The Federal Reserve has offered a strong signal that it was on track to raise interest rates sometime next year, dropping a pledge to keep them near zero for a "considerable time" in a show of confidence in the US economy.
Closing out a two-day meeting against a backdrop of solid domestic growth but trouble overseas, the US central bank ditched its long-standing vow and instead said it would take a "patient" approach in deciding when to bump borrowing costs higher.
In doing so, it looked beyond economic difficulties in the euro zone, Japan and Russia and offered a mostly upbeat assessment of the US economy's prospects.
"Based on its current assessment, the committee judges that it can be patient in beginning to normalise the stance of monetary policy," the Fed said in a statement.
Significantly, the Fed said it viewed that statement as "consistent" with its previous language that it would be a considerable time before it hiked rates.
While the growth outlook remained solid, Fed policymakers indicated that they would take a slower approach to the pace of future rate hikes, a nod to the still-weak inflation picture.
The Fed dropped benchmark rates to near zero in December 2008 as it battled the financial crisis and deep recession.
Now, with the unemployment rate down to a six-year low of 5.8%, many economists think the Fed will begin to lift them around the middle of next year, an expectation that is already roiling global financial markets.
Updated quarterly forecasts released by the Fed showed policymakers expect the US economy to remain on track despite a weak global environment, even though they do not envision inflation rising to their 2% goal anytime soon.
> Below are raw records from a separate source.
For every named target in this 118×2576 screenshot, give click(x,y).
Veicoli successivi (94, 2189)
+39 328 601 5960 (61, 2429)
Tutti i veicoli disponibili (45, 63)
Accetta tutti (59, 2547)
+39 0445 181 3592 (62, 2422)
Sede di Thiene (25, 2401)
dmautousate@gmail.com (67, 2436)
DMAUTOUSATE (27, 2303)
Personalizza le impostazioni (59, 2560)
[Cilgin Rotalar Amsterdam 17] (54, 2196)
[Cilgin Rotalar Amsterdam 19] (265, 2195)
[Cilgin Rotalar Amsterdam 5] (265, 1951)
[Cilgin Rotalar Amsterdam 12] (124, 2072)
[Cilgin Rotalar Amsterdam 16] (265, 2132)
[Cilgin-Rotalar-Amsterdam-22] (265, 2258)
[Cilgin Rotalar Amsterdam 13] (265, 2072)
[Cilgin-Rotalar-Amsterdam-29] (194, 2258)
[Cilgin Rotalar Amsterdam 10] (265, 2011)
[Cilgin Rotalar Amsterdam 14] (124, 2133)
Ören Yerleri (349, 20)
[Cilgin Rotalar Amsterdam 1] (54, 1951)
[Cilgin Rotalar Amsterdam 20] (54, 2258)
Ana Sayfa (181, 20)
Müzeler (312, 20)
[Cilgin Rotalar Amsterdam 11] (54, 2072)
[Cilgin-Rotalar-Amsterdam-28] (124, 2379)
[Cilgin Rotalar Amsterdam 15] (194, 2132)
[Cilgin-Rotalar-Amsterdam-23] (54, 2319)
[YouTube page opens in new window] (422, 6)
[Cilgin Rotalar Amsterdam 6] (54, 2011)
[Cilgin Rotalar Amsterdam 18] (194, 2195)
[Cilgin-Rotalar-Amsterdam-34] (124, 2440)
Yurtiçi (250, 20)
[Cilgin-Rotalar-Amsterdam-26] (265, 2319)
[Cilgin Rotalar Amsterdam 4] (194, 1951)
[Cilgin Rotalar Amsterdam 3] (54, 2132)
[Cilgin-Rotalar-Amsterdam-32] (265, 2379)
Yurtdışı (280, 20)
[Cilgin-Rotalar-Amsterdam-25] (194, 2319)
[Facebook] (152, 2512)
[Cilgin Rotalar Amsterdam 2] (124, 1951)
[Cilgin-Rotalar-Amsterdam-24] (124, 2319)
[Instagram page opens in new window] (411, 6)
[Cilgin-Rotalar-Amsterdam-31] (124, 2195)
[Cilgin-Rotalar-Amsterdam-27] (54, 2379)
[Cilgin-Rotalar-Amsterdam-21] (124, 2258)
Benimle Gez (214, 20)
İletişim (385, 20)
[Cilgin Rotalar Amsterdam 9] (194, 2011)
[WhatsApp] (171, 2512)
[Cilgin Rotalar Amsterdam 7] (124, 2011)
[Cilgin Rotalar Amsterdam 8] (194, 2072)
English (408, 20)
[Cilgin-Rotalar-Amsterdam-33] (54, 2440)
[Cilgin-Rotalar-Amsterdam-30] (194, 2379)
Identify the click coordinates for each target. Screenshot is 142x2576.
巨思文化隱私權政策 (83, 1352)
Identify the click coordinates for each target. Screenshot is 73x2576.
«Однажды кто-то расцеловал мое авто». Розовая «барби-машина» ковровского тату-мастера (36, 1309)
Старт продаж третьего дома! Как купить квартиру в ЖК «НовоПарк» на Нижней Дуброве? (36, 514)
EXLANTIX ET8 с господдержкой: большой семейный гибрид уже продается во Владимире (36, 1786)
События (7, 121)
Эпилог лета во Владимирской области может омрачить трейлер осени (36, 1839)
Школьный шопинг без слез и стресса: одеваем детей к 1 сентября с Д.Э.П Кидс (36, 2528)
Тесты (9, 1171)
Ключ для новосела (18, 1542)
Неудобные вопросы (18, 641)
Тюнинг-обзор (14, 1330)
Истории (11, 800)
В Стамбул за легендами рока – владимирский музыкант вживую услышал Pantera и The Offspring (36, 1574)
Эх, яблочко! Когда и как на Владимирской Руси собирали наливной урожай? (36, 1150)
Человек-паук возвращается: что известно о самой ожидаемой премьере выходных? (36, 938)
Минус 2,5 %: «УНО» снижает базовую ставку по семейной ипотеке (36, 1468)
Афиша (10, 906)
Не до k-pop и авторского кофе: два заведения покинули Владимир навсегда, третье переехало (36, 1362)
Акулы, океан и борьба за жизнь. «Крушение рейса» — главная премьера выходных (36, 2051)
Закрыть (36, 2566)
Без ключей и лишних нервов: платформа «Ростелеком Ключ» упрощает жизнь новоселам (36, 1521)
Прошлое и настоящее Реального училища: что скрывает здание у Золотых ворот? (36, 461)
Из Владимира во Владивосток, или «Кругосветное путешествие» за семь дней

The projections, presented as a range that excludes the three highest and three lowest individual forecasts, foresee the economy growing between 2.6% and 3% in 2015, no change from September.
They expect the unemployment rate to move down to an average of between 5.2% and 5.3% toward the end of next year, a slight improvement over the prior forecast.
The Fed, however, acknowledged that headline inflation was likely to slow next year to between 1% and 1.6%, the result of a cratering in oil prices.
Core inflation, which excludes volatile items like food and energy, is projected to dip only slightly next year and reach the Fed's target by the end of 2016.
The median projected federal funds rate - the Fed's main economic lever - was 1.125% for the end of 2015, a quarter percentage point drop from the last projection. Officials also indicated a slowing in the pace of rate increases in subsequent years.
"Economic activity is expanding at a moderate pace," the Fed said, pointing to a recent strong jobs report as evidence that "underutilisation of labour resources continues to diminish."
Despite oil prices dropping fast and the Russian rouble crashing, the Fed excluded any mention of the recent turmoil in the global economy.
The more significant message was of the United States' ability to stand on its own.
Dallas Fed President Richard Fisher, Minneapolis Fed President Narayana Kocherlakota and Philadelphia Fed President Charles Plosser dissented.